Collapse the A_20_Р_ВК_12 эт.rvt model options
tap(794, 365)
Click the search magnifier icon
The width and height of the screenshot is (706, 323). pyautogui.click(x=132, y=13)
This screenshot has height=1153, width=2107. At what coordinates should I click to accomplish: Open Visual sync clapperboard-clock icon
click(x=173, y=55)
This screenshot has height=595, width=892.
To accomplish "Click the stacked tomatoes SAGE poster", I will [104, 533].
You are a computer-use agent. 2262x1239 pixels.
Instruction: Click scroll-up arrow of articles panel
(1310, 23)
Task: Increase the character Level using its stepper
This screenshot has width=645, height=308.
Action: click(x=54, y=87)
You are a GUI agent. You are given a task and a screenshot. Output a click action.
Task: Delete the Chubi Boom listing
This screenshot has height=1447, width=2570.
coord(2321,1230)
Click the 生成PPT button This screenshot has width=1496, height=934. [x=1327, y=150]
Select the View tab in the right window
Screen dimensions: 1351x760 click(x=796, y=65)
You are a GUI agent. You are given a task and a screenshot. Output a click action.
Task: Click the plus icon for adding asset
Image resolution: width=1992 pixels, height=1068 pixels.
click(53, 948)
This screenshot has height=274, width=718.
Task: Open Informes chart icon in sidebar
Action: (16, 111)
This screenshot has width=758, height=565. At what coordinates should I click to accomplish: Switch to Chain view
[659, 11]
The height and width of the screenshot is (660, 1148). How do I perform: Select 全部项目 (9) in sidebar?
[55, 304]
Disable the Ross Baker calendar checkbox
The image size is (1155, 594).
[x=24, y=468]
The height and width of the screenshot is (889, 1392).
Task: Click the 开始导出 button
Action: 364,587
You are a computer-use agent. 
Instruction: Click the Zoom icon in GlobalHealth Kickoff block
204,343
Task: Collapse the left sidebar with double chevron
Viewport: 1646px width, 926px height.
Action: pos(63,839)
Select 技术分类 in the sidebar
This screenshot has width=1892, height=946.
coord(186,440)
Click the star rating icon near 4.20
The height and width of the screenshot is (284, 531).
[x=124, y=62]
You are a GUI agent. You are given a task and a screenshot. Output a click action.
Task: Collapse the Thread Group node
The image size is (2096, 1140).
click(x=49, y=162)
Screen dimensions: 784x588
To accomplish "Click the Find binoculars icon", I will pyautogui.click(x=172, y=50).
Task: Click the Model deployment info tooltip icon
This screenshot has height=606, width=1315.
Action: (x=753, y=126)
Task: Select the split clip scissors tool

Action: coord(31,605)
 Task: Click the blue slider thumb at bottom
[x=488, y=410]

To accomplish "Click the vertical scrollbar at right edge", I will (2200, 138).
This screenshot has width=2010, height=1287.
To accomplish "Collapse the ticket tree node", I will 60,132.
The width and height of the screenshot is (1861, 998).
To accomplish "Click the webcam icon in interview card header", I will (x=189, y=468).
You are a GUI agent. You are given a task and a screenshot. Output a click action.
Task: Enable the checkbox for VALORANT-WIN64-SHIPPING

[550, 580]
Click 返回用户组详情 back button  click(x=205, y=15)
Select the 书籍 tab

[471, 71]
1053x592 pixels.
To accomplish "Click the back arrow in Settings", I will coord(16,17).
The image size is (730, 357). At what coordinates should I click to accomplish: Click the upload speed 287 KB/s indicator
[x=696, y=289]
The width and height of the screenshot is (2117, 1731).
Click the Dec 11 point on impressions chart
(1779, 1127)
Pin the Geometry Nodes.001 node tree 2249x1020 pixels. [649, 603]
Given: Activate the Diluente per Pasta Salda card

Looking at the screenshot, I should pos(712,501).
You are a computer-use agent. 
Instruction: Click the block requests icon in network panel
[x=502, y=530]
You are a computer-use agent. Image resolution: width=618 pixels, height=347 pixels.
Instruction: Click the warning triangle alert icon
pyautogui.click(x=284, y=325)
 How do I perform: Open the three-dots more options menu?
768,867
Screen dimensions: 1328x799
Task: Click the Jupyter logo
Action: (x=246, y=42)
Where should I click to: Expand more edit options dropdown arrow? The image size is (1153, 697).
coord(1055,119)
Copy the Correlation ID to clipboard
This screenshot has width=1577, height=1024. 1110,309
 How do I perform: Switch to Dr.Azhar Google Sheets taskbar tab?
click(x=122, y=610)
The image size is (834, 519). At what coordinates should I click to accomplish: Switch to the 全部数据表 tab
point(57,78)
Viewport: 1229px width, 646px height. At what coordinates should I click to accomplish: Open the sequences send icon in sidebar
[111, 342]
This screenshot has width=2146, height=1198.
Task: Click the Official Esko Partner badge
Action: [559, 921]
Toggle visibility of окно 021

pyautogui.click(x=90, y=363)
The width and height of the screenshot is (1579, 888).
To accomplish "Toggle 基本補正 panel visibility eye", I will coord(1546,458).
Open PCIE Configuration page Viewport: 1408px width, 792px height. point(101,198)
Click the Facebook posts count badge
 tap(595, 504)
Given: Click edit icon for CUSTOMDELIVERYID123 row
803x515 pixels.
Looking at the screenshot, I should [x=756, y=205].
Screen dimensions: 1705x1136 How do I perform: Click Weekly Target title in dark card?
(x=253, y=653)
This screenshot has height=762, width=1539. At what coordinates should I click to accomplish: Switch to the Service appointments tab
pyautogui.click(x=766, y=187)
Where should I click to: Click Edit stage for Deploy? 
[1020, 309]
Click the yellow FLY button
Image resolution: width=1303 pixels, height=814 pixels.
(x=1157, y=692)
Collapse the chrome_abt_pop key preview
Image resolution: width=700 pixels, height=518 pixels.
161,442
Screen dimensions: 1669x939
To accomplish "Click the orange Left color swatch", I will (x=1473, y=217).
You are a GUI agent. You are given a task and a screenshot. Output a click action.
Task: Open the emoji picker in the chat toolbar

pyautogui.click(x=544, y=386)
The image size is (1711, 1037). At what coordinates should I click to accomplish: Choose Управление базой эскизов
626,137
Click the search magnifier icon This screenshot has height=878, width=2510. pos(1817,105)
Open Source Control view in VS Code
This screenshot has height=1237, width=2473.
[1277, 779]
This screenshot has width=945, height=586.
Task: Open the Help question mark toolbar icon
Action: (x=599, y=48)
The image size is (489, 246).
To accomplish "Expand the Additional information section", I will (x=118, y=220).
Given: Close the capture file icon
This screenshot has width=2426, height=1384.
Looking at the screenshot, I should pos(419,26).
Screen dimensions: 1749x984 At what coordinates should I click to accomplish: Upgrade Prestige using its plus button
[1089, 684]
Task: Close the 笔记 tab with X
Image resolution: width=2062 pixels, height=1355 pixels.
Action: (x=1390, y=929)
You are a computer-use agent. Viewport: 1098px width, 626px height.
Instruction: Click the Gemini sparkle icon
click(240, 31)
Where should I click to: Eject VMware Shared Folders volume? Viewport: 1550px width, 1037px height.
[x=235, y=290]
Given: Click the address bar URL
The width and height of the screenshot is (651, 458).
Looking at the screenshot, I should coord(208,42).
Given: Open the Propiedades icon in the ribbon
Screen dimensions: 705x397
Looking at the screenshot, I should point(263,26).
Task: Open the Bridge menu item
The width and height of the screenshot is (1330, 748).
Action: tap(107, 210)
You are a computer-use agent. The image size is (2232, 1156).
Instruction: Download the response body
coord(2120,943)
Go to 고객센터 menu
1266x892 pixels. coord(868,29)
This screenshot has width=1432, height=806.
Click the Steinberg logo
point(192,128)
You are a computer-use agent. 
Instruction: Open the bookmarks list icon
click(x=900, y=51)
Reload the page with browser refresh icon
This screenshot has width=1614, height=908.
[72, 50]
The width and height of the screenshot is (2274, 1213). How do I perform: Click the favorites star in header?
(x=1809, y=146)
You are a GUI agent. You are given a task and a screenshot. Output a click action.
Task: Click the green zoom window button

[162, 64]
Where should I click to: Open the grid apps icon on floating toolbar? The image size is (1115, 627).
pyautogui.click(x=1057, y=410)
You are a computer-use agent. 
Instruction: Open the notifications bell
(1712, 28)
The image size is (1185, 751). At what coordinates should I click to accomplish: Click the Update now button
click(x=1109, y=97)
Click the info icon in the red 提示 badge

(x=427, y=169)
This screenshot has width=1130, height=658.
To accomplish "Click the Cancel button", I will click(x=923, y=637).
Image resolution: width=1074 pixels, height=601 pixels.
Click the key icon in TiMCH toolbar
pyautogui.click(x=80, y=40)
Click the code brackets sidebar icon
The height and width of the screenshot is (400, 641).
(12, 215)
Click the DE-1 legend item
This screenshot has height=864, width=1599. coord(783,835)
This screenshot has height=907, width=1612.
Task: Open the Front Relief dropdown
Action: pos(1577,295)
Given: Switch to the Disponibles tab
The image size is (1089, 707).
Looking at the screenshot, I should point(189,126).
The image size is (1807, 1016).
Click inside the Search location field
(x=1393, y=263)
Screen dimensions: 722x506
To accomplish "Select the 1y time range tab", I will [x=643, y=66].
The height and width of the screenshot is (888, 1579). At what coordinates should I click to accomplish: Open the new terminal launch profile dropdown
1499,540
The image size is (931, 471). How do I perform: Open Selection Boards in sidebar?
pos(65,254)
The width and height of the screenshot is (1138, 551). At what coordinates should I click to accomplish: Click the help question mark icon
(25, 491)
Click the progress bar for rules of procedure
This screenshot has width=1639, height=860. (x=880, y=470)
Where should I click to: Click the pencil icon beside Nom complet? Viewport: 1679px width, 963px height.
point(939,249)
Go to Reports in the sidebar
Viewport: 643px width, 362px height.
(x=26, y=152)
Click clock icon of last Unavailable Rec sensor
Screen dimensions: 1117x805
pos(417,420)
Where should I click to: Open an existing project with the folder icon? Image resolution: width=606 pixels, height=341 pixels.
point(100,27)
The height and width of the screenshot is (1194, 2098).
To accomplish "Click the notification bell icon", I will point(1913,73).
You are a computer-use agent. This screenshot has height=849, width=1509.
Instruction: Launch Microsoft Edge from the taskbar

:::::

▸ Problem requirements
Where a line of the entries above holds the word "Close", return that line.

▸ Solution for this task
Given: Close the capture file icon
Task: Close the 笔记 tab with X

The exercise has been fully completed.